**Ausgangstext**
Wandern mit Ostseewind

Blick vom Stadthafen zum Turm der St. Marien-Kirche in Wismar. / copyright: Tourismusverband Mecklenburg-Vorpommern / dapd
Blick vom Stadthafen zum Turm der St. Marien-Kirche in Wismar.
copyright: Tourismusverband Mecklenburg-Vorpommern / dapd

An der Ostseeküste von Mecklenburg-Vorpommern kann man sich von morgens bis abends den Wind um die Nase wehen lassen – nicht faul am Strand liegend, sondern wandernd, ganz zünftig mit Rucksack.

Einträge aus einem Datensatz
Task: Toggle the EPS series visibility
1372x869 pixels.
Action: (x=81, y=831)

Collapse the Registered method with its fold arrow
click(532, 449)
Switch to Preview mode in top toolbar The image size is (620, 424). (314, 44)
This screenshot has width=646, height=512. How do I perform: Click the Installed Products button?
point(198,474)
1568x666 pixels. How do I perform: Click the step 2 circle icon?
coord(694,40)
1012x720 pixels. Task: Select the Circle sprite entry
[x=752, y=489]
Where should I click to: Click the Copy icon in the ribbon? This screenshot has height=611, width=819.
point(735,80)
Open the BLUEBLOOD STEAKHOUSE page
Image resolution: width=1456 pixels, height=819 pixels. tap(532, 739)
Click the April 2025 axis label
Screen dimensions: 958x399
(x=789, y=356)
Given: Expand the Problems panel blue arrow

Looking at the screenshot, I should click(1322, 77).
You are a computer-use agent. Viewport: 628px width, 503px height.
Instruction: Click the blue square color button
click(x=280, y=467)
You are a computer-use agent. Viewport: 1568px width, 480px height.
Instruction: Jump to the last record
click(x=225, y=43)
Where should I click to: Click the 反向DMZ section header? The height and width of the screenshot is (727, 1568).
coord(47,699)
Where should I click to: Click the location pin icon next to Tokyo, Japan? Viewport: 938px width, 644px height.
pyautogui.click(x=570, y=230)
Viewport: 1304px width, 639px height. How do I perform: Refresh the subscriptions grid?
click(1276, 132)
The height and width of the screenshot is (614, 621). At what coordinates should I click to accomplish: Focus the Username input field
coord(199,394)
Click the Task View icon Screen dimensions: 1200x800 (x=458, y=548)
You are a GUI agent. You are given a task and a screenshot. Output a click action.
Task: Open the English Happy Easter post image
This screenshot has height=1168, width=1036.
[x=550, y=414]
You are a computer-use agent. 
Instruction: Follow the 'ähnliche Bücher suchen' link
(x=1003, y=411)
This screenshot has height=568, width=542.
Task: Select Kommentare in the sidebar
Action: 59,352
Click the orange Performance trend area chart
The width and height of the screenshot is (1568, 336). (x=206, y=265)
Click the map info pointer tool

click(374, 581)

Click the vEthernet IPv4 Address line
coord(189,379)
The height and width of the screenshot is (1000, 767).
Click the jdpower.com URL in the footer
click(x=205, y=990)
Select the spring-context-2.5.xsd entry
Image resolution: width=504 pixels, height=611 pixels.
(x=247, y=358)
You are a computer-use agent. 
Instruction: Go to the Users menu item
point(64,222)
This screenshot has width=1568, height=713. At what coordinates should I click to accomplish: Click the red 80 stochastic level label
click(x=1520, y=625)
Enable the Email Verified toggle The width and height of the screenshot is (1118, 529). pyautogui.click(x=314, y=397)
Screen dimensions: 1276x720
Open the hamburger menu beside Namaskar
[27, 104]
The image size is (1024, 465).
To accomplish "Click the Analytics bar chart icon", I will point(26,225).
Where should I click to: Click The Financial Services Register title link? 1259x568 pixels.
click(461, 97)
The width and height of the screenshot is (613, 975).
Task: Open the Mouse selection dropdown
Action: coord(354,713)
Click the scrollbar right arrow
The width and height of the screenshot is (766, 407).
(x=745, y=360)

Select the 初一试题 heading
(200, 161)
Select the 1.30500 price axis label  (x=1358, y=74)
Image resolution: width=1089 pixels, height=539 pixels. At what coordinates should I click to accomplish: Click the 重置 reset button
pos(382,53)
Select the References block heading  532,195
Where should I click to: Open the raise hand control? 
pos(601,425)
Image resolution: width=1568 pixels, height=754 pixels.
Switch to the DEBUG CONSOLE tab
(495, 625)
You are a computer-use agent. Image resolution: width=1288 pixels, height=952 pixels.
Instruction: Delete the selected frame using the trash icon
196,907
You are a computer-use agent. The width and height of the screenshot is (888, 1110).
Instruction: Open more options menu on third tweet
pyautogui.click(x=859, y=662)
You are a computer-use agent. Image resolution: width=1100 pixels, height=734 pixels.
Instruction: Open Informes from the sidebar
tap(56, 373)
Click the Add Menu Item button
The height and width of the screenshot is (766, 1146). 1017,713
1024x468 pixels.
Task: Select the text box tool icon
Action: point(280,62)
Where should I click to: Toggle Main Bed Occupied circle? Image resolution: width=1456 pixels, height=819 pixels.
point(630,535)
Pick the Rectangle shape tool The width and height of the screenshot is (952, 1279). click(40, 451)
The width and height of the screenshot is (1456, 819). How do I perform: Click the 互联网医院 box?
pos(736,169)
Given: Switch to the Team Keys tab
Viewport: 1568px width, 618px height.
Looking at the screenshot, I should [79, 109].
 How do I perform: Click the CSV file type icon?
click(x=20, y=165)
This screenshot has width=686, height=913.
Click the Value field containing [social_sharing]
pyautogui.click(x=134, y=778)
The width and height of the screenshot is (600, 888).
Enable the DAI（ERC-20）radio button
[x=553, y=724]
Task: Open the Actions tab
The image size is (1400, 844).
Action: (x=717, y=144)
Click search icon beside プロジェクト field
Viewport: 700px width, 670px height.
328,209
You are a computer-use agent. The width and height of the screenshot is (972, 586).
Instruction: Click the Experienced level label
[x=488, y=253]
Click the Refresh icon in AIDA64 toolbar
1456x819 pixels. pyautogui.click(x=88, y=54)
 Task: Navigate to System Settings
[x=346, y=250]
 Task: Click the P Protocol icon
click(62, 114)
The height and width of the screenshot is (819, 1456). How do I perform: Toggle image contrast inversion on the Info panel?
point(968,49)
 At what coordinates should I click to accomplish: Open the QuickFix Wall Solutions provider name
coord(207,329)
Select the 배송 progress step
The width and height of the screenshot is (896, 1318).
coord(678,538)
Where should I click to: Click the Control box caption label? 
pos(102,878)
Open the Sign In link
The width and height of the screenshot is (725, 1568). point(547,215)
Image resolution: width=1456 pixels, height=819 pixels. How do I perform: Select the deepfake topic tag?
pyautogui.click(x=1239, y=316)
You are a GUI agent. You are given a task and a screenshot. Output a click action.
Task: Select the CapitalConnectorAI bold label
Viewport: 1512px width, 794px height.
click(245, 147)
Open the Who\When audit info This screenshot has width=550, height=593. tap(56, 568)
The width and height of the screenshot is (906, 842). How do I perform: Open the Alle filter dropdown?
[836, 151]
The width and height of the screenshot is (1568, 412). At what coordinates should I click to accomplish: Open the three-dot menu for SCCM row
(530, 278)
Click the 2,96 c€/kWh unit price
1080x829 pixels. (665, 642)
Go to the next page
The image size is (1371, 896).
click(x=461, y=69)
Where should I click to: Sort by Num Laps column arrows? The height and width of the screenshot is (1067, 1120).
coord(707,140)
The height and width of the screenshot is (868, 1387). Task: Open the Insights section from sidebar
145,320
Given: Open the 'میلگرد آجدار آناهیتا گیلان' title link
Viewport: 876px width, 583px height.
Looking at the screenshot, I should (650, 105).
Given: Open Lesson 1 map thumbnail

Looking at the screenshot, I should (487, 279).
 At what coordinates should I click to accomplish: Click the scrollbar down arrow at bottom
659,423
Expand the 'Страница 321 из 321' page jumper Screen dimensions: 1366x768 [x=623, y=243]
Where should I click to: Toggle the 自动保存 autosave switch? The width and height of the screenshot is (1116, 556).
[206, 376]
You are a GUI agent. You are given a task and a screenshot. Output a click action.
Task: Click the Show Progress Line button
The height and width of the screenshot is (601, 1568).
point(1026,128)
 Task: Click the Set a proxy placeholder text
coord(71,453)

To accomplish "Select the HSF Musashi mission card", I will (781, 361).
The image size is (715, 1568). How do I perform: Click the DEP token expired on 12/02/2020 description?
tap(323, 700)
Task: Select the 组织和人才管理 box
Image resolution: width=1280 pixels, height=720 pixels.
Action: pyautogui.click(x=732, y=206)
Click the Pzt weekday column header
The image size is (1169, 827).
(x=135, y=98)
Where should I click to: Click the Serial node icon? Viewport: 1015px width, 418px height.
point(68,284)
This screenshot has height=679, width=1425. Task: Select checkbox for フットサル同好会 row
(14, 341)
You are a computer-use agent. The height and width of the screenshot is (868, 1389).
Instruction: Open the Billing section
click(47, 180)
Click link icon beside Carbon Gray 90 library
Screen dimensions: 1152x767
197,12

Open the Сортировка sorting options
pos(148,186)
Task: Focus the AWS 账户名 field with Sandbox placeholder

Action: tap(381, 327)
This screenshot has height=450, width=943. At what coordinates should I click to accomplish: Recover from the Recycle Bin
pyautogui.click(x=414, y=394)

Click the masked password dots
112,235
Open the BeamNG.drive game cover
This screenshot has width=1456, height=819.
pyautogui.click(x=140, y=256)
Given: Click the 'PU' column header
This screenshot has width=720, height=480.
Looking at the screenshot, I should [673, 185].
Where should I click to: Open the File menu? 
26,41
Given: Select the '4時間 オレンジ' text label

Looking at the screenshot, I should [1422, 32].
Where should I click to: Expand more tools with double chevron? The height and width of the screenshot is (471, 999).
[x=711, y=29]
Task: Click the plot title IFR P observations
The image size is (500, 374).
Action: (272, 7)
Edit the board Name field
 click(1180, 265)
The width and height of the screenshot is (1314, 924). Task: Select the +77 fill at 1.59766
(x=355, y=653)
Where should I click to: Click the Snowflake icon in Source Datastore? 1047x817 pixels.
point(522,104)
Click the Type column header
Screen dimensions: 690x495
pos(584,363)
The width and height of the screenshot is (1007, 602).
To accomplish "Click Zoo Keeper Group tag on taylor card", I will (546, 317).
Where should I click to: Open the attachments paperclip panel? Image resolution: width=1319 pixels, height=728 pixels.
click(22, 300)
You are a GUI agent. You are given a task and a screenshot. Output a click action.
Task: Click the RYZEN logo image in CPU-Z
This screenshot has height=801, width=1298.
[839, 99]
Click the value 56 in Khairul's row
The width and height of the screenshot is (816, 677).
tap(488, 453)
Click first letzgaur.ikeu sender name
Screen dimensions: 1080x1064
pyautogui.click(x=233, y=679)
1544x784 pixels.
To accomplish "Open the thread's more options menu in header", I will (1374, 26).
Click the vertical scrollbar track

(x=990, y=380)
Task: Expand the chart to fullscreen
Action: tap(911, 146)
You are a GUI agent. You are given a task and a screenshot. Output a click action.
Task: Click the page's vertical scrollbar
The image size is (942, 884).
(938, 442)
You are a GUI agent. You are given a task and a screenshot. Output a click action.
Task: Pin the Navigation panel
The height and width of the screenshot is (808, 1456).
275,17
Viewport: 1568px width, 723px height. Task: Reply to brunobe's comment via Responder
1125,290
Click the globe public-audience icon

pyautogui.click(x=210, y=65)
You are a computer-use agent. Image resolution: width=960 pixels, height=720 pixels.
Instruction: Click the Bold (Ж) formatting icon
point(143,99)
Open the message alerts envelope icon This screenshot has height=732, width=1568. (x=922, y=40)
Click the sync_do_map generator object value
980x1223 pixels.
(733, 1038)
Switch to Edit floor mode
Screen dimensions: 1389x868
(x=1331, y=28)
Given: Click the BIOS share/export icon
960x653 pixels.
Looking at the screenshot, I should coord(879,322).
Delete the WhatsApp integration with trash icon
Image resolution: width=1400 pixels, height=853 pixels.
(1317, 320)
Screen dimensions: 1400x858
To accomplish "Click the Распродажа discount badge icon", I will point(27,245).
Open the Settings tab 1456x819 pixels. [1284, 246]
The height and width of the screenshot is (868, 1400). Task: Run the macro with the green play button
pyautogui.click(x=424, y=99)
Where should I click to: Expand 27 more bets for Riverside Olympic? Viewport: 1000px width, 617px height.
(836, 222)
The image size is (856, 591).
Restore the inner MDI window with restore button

**Aufgabe**
Ändere den Abschnitt des Ausgangstexts, der mit "An der Ostseeküste" beginnt und bis einschließlich "zünftig mit Rucksack." reicht: Ersetze "Rucksack" durch "Wanderstock" und gib den Abschnitt vollständig wieder.

**Ergebnis**
An der Ostseeküste von Mecklenburg-Vorpommern kann man sich von morgens bis abends den Wind um die Nase wehen lassen – nicht faul am Strand liegend, sondern wandernd, ganz zünftig mit Wanderstock.